Its Computer Science Time: July 2010

Wednesday, July 28, 2010

Symbolic Regression Success!

I am so proud of myself. I successfully applied PGEP to two different symbolic regression problems (the one in the original GEP paper and the one in the original PGEP paper). The solutions are so accurate I'm certain they are equal to the correct ones, as I'm getting minuscule numbers for the residual error.
This is especially awesome because I've had problems with duplicating other peoples results, but this time it seems like I'm able to find the correct functions. Especially when adding constants to the terminal set, which seems to have improve the quality of the solutions by several thousand times with only 1, 2, 3, 4, and 7.
Now if only I can replicate those results (or something similar) with BPGEP I will be able to actually start collecting data and all that.

Friday, July 23, 2010

Independent Research Again

I am much further along in my attempt to write a Java program with some among of pure functional programming mixed in. I will be mutating the occasional state, but only because I don't currently have the time or interest in building enough infrastructure to avoid it. Right now I am using almost no new types. Populations are lists, individuals are lists, loci are symbols (which is a class I defined). Almost every part of the system is a higher order function, and no complex type hierarchies are getting in my way. I am really enjoying it, even if it is just Java, and I still have to fight the language and accept messy constructs for some things. Soon enough I will have a binary prefix gene expression program doing some simple symbolic regression using the fitness function I found in a paper on constant creation techniques in gene expression programming.

Saturday, July 17, 2010

Independant Research Update

I've got some work done on the evolutionary algorithm framework, which I'll informally call fea (functional evolutionary algorithms) (informally because I don't feel the need to give names to my projects).
The use of functional programming concepts such as composition and the basic data structures (lists and functions) the framework is much nicer, cleaner, and more expressive than it was before. Making an experiment consists of composing the right units into the right sequence, not filling out a lot of subclasses. I am spending a lot of time fighting java's generics and its syntax, as well as wrapping code in what are essentially lambdas (this would be so much nicer if java would just add closures).
I am just now starting to express gep, and I am glad to find that even in this infant form, my program can express them pretty much like a ga (which is the sample case I used to build the framework for). The only change is exactly where it should be, which is fitness evaluation.
Ideally I would have fitness evaluation consist of providing a translator from list to list and then an evaluator someobject->double. This would isolate the parts of fitness evaluation. There is a great deal of generalizing and abstracting work of this sort to do.

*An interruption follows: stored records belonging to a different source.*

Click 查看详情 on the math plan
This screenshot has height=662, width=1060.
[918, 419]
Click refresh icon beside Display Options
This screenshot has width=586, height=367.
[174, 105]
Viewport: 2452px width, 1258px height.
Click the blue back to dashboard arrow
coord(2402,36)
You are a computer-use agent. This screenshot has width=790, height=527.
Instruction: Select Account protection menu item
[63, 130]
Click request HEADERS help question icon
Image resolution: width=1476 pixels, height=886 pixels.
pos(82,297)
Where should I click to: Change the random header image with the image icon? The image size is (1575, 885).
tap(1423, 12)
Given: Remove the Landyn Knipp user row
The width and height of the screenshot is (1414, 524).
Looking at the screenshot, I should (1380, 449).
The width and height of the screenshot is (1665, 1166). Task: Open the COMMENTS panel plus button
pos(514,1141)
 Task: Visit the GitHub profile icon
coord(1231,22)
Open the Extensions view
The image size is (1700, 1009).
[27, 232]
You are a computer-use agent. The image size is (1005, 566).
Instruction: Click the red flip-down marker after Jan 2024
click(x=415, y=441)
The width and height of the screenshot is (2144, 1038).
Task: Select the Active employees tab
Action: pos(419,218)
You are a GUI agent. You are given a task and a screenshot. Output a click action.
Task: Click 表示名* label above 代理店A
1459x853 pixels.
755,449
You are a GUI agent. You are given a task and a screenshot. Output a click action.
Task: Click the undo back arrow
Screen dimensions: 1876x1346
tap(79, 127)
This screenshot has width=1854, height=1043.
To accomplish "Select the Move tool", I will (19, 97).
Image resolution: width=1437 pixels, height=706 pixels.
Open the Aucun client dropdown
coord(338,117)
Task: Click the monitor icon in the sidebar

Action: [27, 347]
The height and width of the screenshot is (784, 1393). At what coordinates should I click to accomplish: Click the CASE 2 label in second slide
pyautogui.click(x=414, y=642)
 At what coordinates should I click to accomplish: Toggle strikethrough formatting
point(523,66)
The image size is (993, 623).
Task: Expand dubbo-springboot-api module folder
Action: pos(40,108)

On another note, while programming this, I discovered and discarded self-bounded types. They seem interesting and potentially useful, but they can't seem to introduce generics in subclasses without breaking (I could write the classes but not instantiate them). Maybe I will post some code explaining them, cause they seem to have some cool properties and may be useful someday.

Friday, July 9, 2010

Starting Out

I would like to post about other things, but right now I'm starting to rewrite my evolutionary algorithm framework from scratch using the function java library. I would like to build it sort of "bottom up" style so that I can avoid some of the problem with my current framework.
The main thing is that the in the current one you fill in holes in a large and static structure (mostly) and are therefore constrained by what types of things fit in the holes. I would like to make it mostly about function composition and reuse of small parts, with a trivial little driver loop to get it going.

The representation of the whole algorithm and its state will be (Population, Environment, NextGenFunction, TerminationFunction). Populations are structures that hold structures of items, the env binds names to objects and can evaluate individuals (I hate to mix those ideas, but thats what it is for now), the nextgen function takes a population and returns a new one, and the termination function is from population to boolean and determines if the algorithm is done.
population is S I a, env is O->O next gen is Pop -> Pop, and term is Pop->Bool.